CÚPULA Rio+20: CONTROLE DA BIODIVERSIDADE E DOS RECURSOS NATURAIS EM JOGO

Por Marcelo Durão
Da Coordenação Nacional do MST


A Cúpula Rio+20, que será realizada entre 4 e 6 de junho de 2012, no Rio de Janeiro, reunirá em um megaevento chefes de Estado e empresários de todo o mundo para construir “alternativas” para os problemas climáticos que a humanidade vem sofrendo por conta do modelo de desenvolvimento capitalista.
Essa cúpula surgiu a partir de uma proposição do presidente Luiz Inácio Lula da Silva à Assembléia Geral das Nações Unidas (ONU), em 2007, com a finalidade de rediscutir os acordos internacionais para o meio ambiente 20 anos depois da Eco 92. Convocada oficialmente dois anos mais tarde, a conferência já se encontra em fase de preparação.
Como proposta inicial de pauta, a conferência deve avaliar os resultados dos acordos internacionais firmados na área de desenvolvimento sustentável. A discussão considerada mais importante é a avaliação da implementação dos acordos, relacionados ao histórico das conferências que foram construídas a partir da Eco 92. Hoje, se avalia que os acordos multilaterais construídos nessas conferências não foram assumidos.
A Rio+20 discutirá também a chamada Economia Verde, considerada um dos vetores principais para alcançar o desenvolvimento sustentável e o alívio da pobreza. O terceiro ponto é a “governança global” para o meio ambiente, ligada à regulação do funcionamento dos agentes da Economia Verde.

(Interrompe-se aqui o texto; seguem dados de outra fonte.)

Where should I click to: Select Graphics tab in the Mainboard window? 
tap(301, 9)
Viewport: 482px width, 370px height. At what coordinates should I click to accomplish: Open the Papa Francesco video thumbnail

Ou seja, funcionaria como agência reguladora para a divisão dos recursos naturais remanescentes.
A Economia Verde é um termo ainda sem uma conceituação muito clara, que coloca como mercadoria diversos recursos naturais. Por exemplo, a floresta nativa, a dinâmica da abelha na polinização e na realização do mel, que se transformam em “serviços ambientais” valorizados no mercado. Dessa forma, se mercantiliza os bens comuns, transformados em produtos nas bolsas de valores.


Histórico
A Conferência das Nações Unidas sobre o Meio Ambiente e o Desenvolvimento, a Eco 92, no Rio de Janeiro, reuniu representantes de quase todos os países do mundo para tomar medidas para a diminuição da degradação ambiental e garantir a existência de outras gerações. A intenção desse encontro era introduzir a ideia do desenvolvimento sustentável, um modelo de crescimento econômico menos consumista e mais adequado ao equilíbrio ecológico.
A Eco 92 legitimou esse conceito, que abriu possibilidades para empresas e países continuarem suas ações predatórias. Neste momento, acontece o aprofundamento dessa visão com o conceito de Economia Verde (ou Capitalismo Verde), incluindo mais claramente o mercado como parte do “novo momento” do desenvolvimento sustentável.
Os debates realizados na ONU expressam que o modelo de acordos com compromissos firmados politicamente em nível mundial entre os países não são eficazes para gerar os avanços. O que vem sendo trabalhado, não só como conteúdo, mas também como processo das conferências (como em Copenhague e Cancún), é que cada país faz o que pode, desde que não prejudique a  sua economia. Como os acordos e compromissos assumidos nessas conferências não são cumpridos, são criadas metas voluntárias e novos acordos com outra filosofia (a do mercado), em vez de compromissos e  responsabilidades de forma coletiva e global. Com isso, fica de lado a responsabilidade por um desenvolvimento econômico com padrões de sustentabilidade mais rígidos.
Paralelamente ao encontro oficial, está sendo construído um grande espaço de reflexão e ação a partir da realidade dos povos, que deve ser um marco na trajetória das lutas globais por justiça social e ambiental. Esse espaço se soma ao processo que construímos desde a Eco 92, contribuindo para acumular forças na resistência, mobilizar contra as falsas soluções para a questão ambiental e apresentar novos paradigmas baseados na defesa da vida e dos bens comuns.
Contra a presença de empresas e Estados com o discurso da Economia Verde, queremos denunciar esse modelo de desenvolvimento que promove mudanças climáticas e injustiça ambiental, ampliando as desigualdades sociais. O que está em jogo é o controle dos territórios e da nossa biodiversidade. Tudo pode acabar se tornando mercadoria. Temos que nos organizar e fazer um amplo processo de formação para pressionar pela construção de acordos que realmente sejam colocados em prática pelos Estados.
O principal é colocarmos em evidencia as verdadeiras soluções e mostrar as realizações concretas que já estão em andamento. Dessa forma, poderemos repetir o que aconteceu na reunião sobre Diversidade Biológica das Nações Unidas (CDB), em Curitiba, em 2006, quando conseguimos que fosse aprovada uma moratória global contra a experimentação e o uso da tecnologia Terminator, com o povo do campo e da cidade, de forma massiva.